In conclusion, the authors have performed an important study that is relevant to the informed treatment decision-making process. In addition, the authors should be congratulated on proposing a clinical pathway and surveillance strategies for patients who undergo implant-based breast reconstruction with autogenous fat grafting and present a suspicious palpable mass during the follow-up.
DISCLOSURE
This work was not supported by any external funding. Dr. Alexandre Mendonça Munhoz is a member of the advisory board of Establishment Labs.
REFERENCES
1. Knackstedt RW, Gatherwright J, Ataya D, Duraes EFR, Schwarz GS. Fat grafting and the palpable breast mass in implant-based breast reconstruction: Incidence and implications. Plast Reconstr Surg. 2019;144:265–275.

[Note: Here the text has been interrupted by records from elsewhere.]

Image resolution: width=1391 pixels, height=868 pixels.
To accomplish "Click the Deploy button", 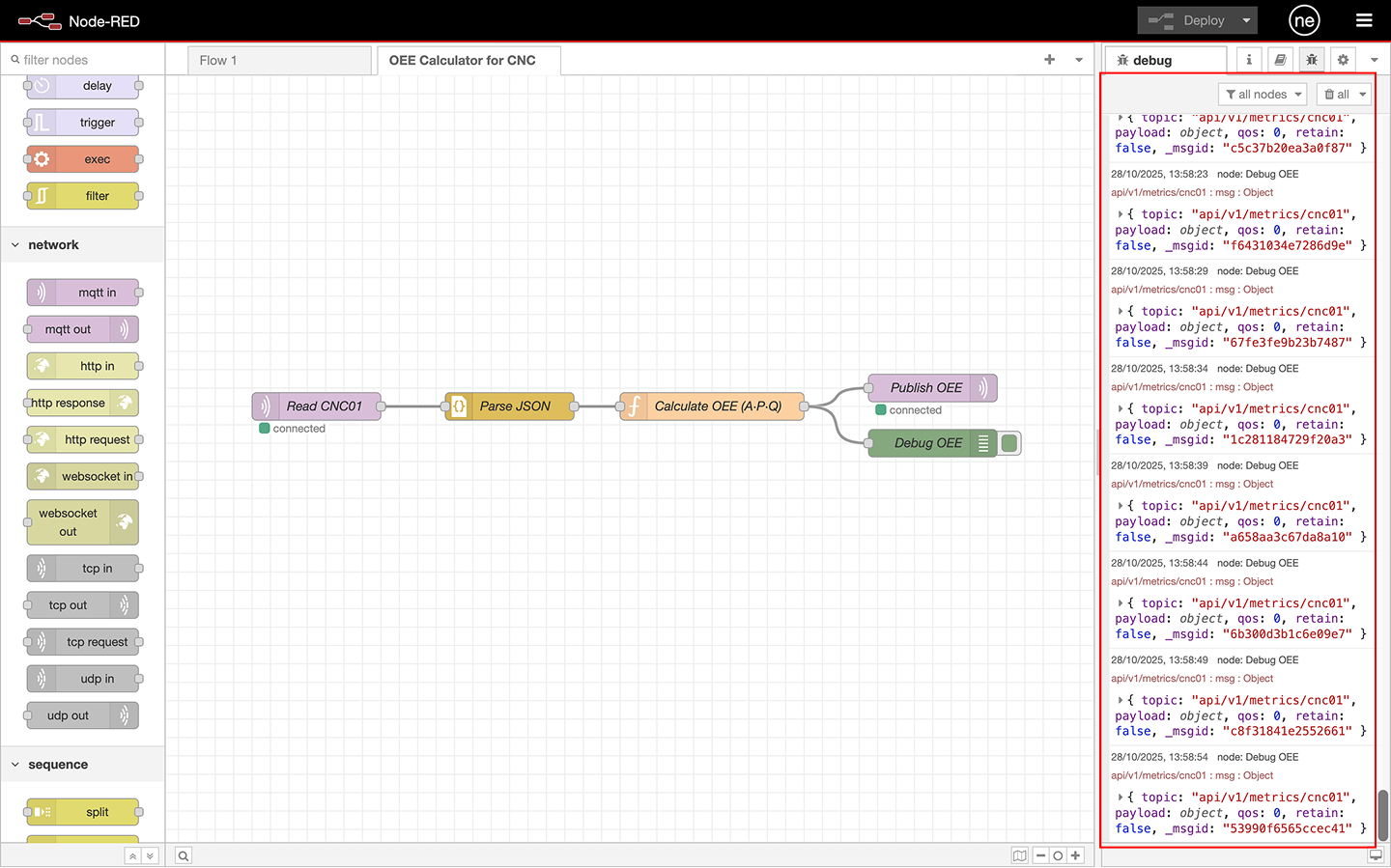I will [1190, 20].
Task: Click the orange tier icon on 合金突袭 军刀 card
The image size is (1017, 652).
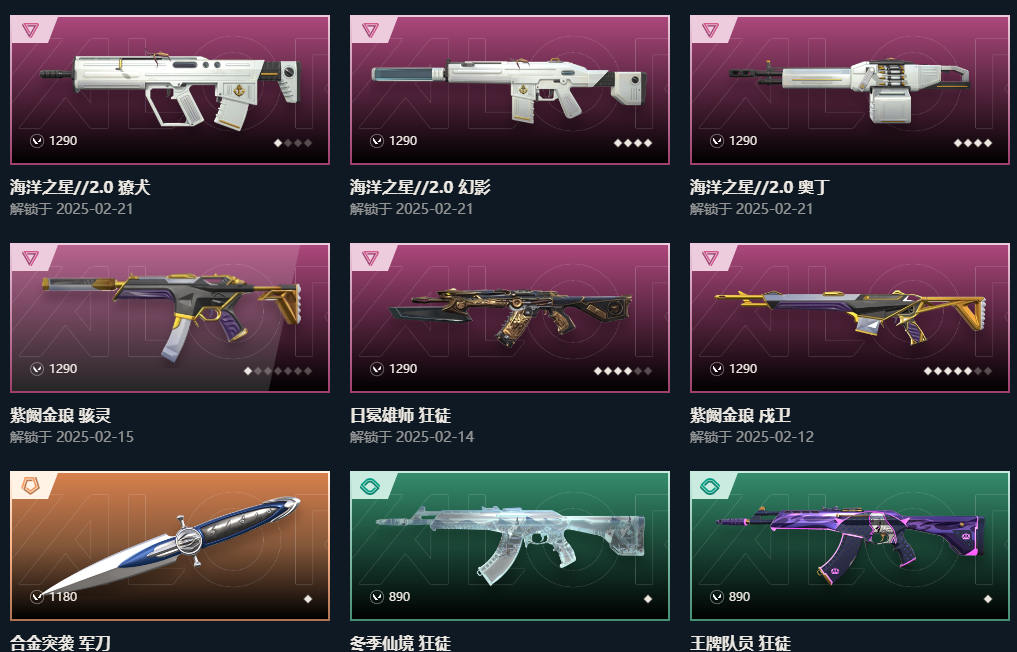Action: [30, 486]
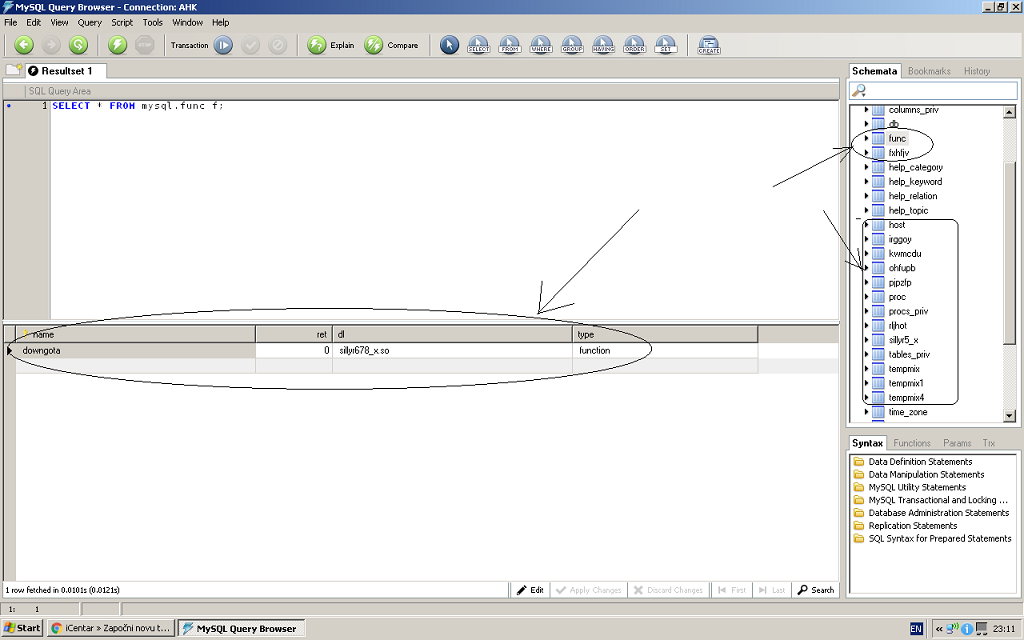Switch to the Bookmarks tab
This screenshot has width=1024, height=640.
[929, 71]

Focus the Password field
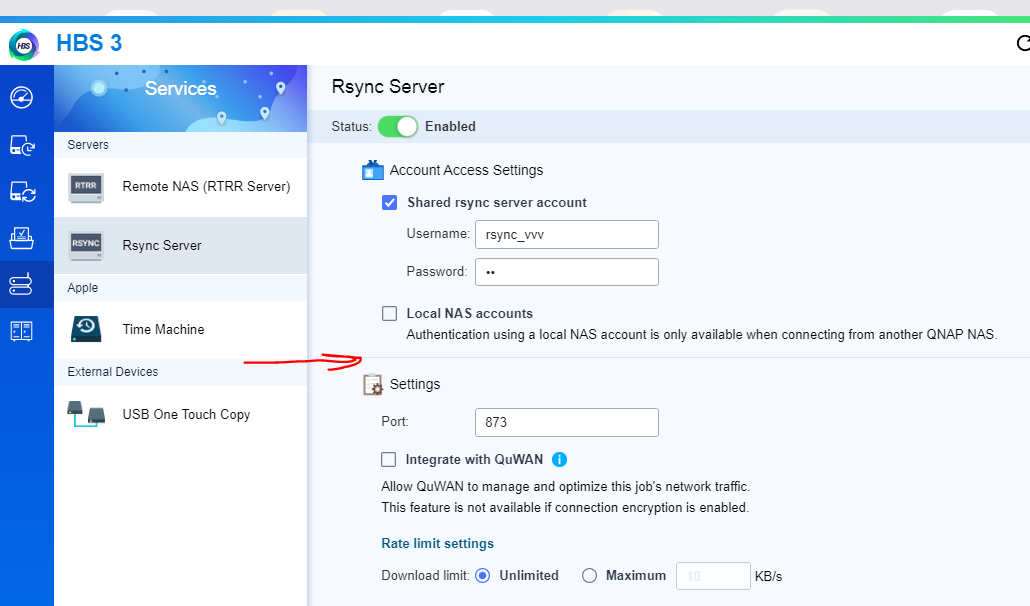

2. Chan CW, McCulley SJ, Macmillan RD. Autologous fat transfer: A review of the literature with a focus on breast cancer surgery. J Plast Reconstr Aesthet Surg. 2008;61:1438–1448.

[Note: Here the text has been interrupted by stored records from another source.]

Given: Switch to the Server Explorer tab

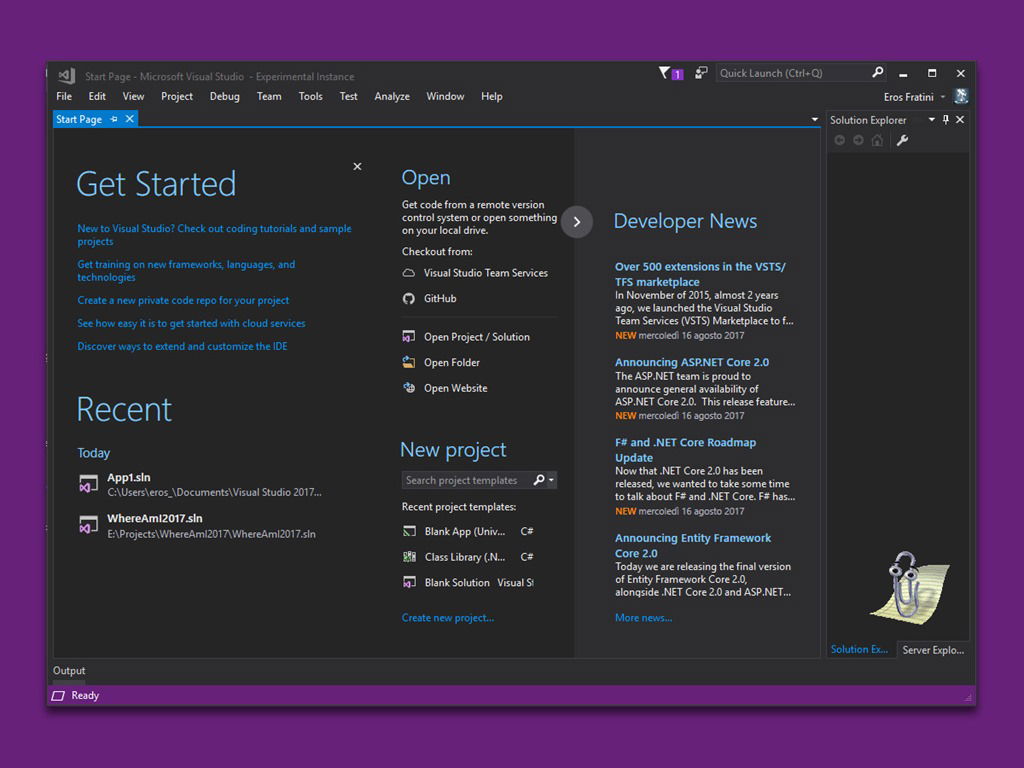Looking at the screenshot, I should [x=932, y=650].
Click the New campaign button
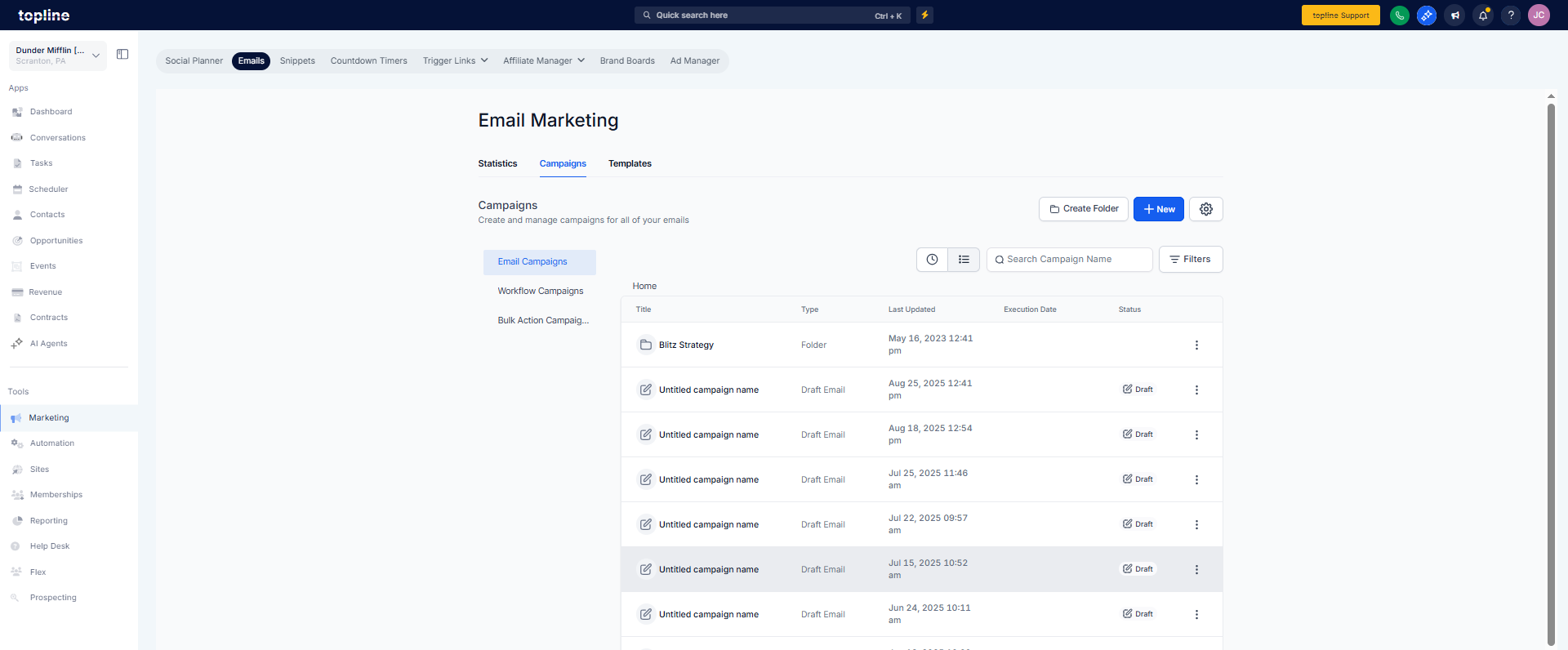 [x=1158, y=209]
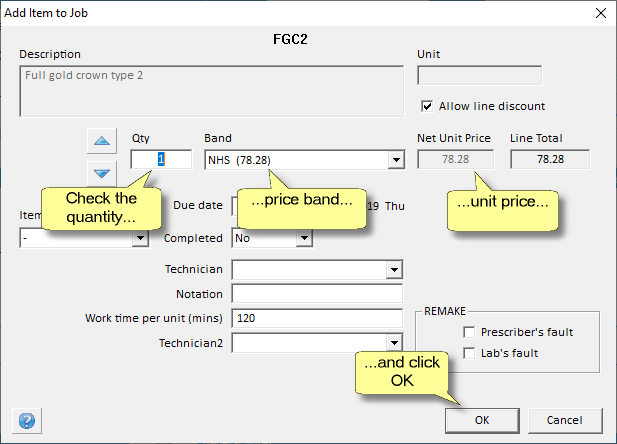Click the Net Unit Price field
Screen dimensions: 617x444
click(455, 160)
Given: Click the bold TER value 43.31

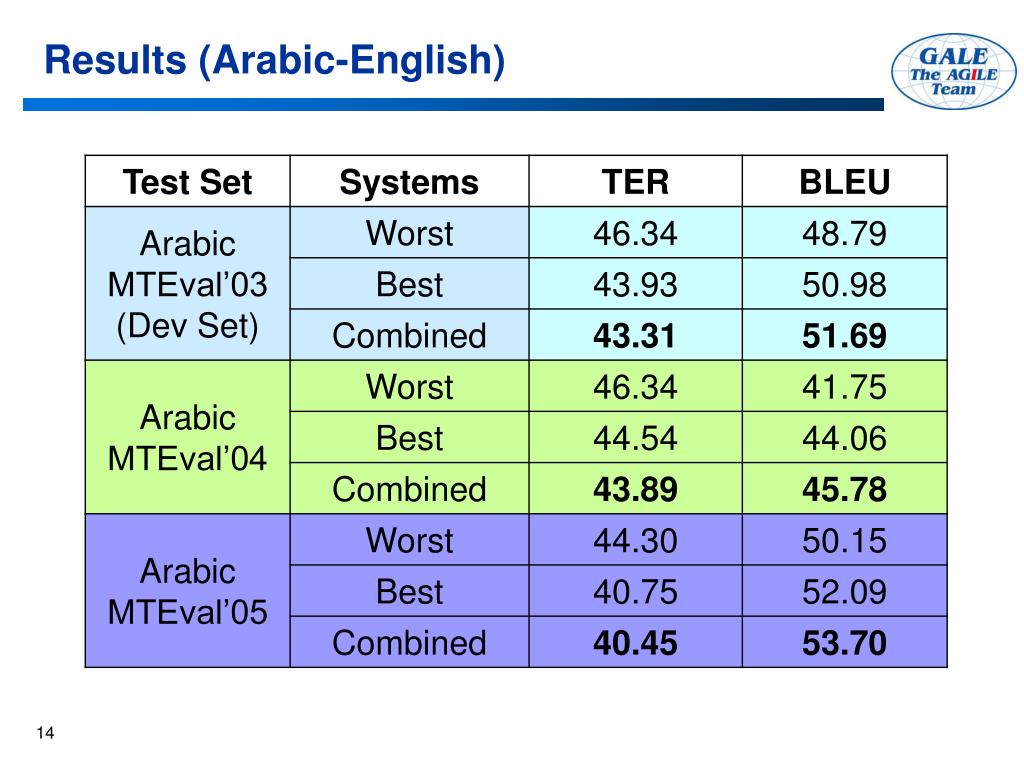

3. Sampaio Goes JC, Munhoz AM, Gemperli R. The subfascial approach to primary and secondary breast augmentation with autologous fat grafting and form-stable implants. Clin Plast Surg. 2015;42:551–564.
4. Petit JY, Botteri E, Lohsiriwat V, et al. Locoregional recurrence risk after lipofilling in breast cancer patients. Ann Oncol. 2012;23:582–588.
5. Krastev TK, Schop SJ, Hommes J, Piatkowski AA, Heuts EM, van der Hulst RRWJ. Meta-analysis of the oncological safety of autologous fat transfer after breast cancer. Br J Surg. 2018;105:1082–1097.